Which category do you fall under? Most men like to be involved, but keep in mind it's not just mum who will find the birth difficult.



Fathers often say that birth is the worst experience of their life and also the best. Most fathers say they wouldn't miss it for the world, but some do find it traumatic. For any man, the birth is an incredibly moving mument in their lives. It's a life-changing event, just as it is for women. But perhaps there's more of a dawning for a man than for the woman, who has carried the child for nine months already.



Getting stuck in

After the birth you should try to pitch in as much and as quickly as possible. Your company has introduced paternity leave, which is recognition of the importance of fathers' involvement.



The earlier fathers' get involved, the better. Both mothers and fathers are on a very steep learning curve after the birth, particularly with the first child. If the father is learning at the same time as the mother, he doesn't regard himself as the secondary parent, simply receiving information from her.



Studies show that postnatal depression is lower in women when the father is involved, and breastfeeding is more successful when fathers are supportive. It can be a difficult time and a father who is there supporting a woman through any problems is going to be a great help.

There is a lot to learn in those first few weeks: breastfeeding, washing, changing, comforting and simply learning the rhythms of a new baby. A father needs to be involved with all these, just like the mother.



A changing role

New fathers can find their role completely changes once baby arrives. They move from being in an interchangeable partnership to a position where they need to care for and support the mother so she can provide for the baby.

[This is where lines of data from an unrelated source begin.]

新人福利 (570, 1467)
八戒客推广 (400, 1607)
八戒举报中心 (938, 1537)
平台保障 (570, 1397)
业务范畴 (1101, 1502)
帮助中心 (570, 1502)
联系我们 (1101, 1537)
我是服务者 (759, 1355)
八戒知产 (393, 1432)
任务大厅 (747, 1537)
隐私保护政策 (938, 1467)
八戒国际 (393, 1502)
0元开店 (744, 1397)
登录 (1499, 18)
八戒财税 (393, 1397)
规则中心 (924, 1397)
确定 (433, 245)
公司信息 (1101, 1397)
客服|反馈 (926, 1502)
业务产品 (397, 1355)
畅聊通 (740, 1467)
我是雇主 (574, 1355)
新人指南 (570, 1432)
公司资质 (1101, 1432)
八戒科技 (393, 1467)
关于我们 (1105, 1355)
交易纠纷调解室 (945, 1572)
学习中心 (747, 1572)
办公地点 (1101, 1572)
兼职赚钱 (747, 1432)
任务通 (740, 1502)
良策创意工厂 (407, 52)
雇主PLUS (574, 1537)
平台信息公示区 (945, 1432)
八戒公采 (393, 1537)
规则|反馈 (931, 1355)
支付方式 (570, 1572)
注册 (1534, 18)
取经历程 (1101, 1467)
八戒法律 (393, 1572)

It doesn't have to stay like this forever, if you don't want it to. But in the early weeks it can help fathers to see it like that, rather than as not being able to mother the baby and therefore having no role. Fathers have an important role, but it's just different to what they have experienced before.



A friendly ear

A major issue for new dads is having someone to talk to about what they're going through.

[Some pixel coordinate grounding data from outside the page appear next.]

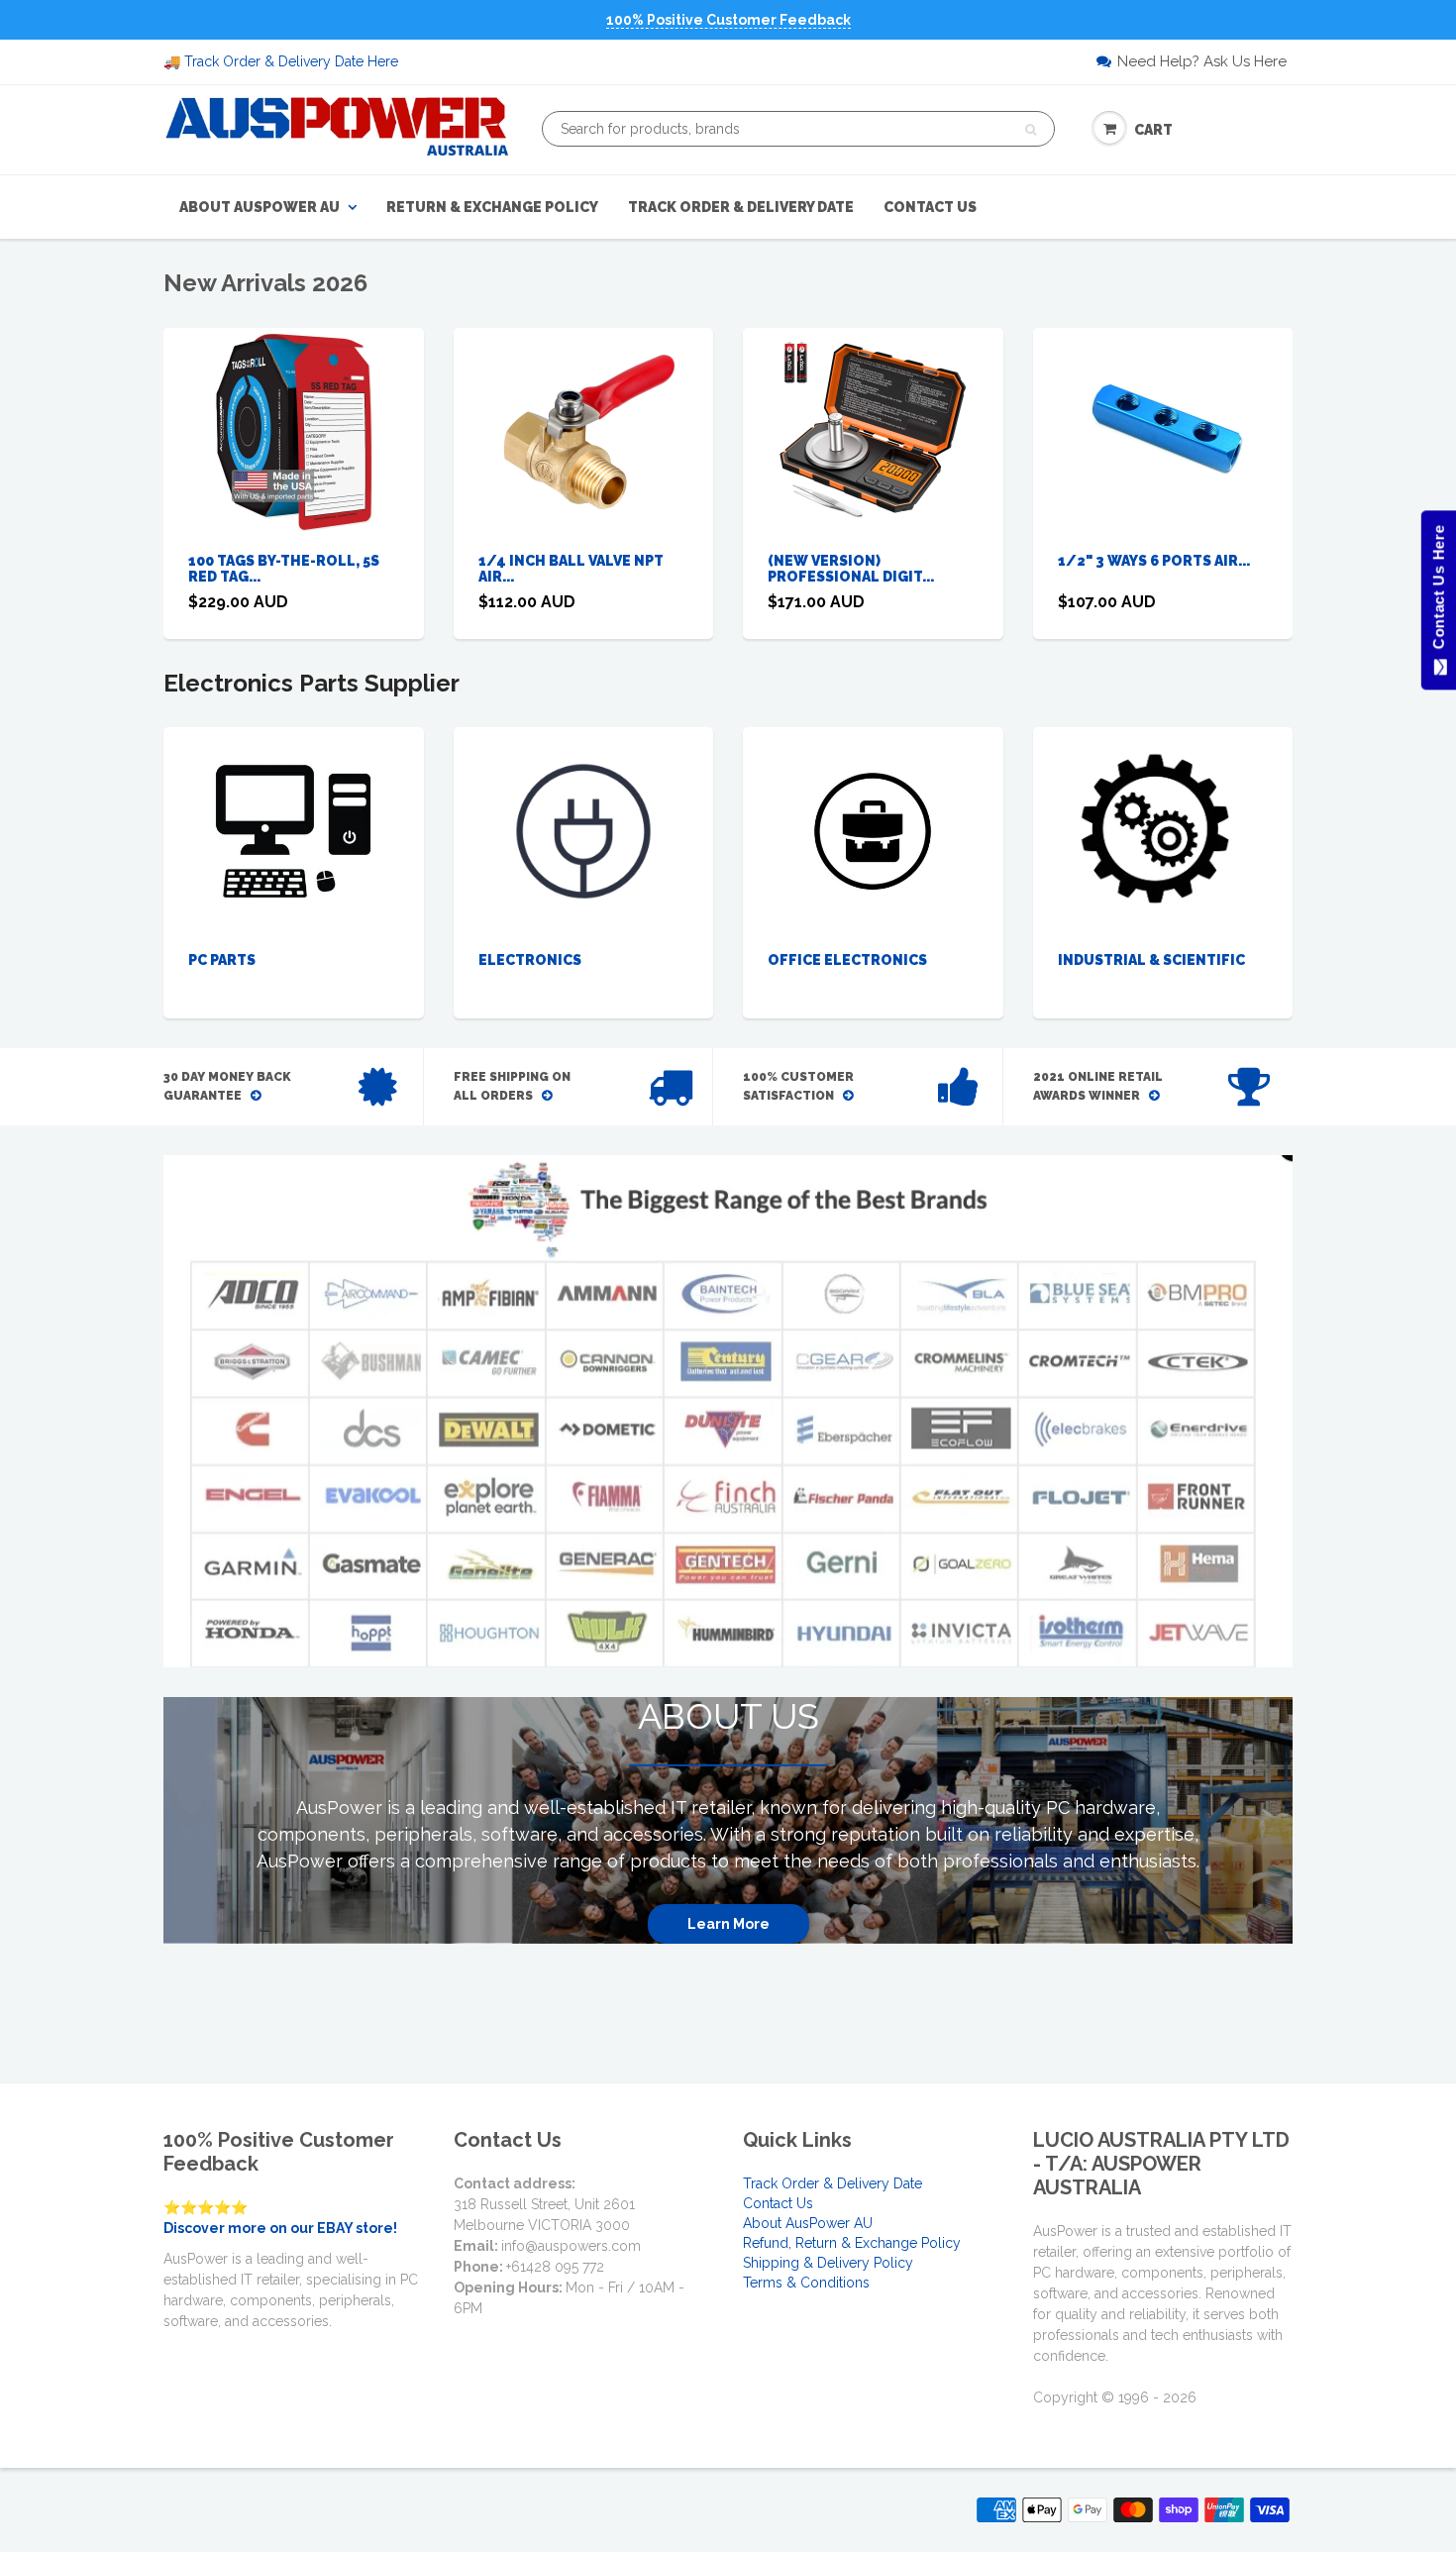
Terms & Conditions (806, 2282)
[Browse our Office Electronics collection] (872, 814)
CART (1153, 130)
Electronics (529, 960)
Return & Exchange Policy (492, 207)
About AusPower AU (259, 207)
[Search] (1030, 130)
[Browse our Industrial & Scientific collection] (1162, 830)
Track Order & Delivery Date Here (291, 61)
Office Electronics (847, 960)
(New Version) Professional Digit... (851, 569)
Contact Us (930, 207)
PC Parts (222, 960)
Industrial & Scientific (1151, 960)
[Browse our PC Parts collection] (293, 830)
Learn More (728, 1924)
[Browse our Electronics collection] (583, 830)
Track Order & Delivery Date (741, 207)
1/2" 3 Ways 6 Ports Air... (1154, 561)
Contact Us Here (1437, 592)
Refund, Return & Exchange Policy (852, 2243)
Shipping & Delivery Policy (828, 2263)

Men who have been there before will tell it like it is and give you an idea of what to expect. Men primarily use their partners as mentors, particularly around issues of children and parenting. Because of this, you can become very isolated.

Both of you may be stressed and tired, and your partner might not have time to offer support. However, you may not have many other people you can discuss these things with.

If I need any advice or anyone to talk to, speak to your dad or male friends who were once new dads.